I probably would have disliked it more if I hadn't watched Terrifier last year. Now THAT was a piece of poo poo. Similar tone to this movie but without any art and barely any sense of humour.

13. The Devil's Rejects (2005)
2020/04/26


I guess the director also though the family was the most interesting part of the first movie. Anyway, this time around the Fireflies (and local weirdo Captain Spaulding, who it turns out is one of them) go on the run from the law, personified by Sheriff Wydell. I spent the first half of the movie wondering why I was watching it. The escaped Fireflies, Baby and Otis, flee from their home and take shelter in a motel, where they rape, torture, and murder all the inhabitants, laughing at their inability to protect themselves. From hearing people talk about it I'd gotten the vibe that they were the protagonists, and I couldn't possibly see how the movie could pull this off.

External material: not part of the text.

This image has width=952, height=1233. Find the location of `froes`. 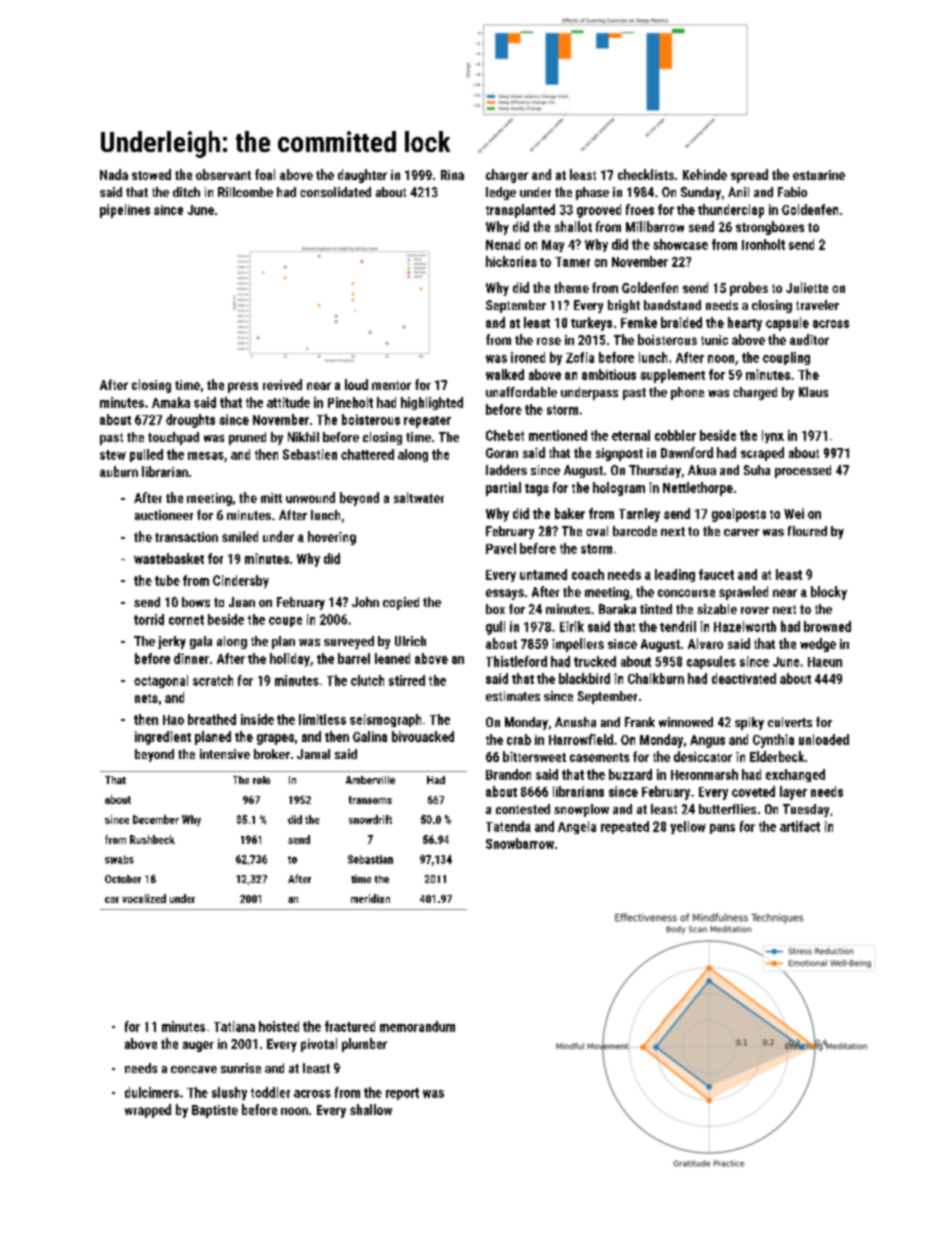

Somehow, it did. Sheriff Wydell is a jackass in a really interesting way. The main distinction between him and the Fireflies is how self-serious he is. There's this great scene midway through where he's privately rehearsing the prayer he'll speak when he finally kills them, trying out different inflections for when he explains the Thin Blue Line to God. He's been waiting his whole life for an occasion to kill a bunch of people in a righteous and justified way, and it would be easy to write him off, if not for the fact that it honestly is justified. The movie ends with him chasing Baby with an axe through the woods at night; somehow, she's become the Final Girl. All hope seems lost until that weirdo our heroes wrote off earlier in the movie shows up to kill the baddie. It's just an illusion, of course; the murderous sheriff hasn't actually killed the others yet, and the friendly weirdo isn't even a stranger-- but the whole scene plays like a conventional slasher, with the roles reversed. Honestly, the whole thing won me over by the end, and I particularly loved the last scene.

I don't think I'll watch 3 From Hell, though. I'm happy with the ending I got.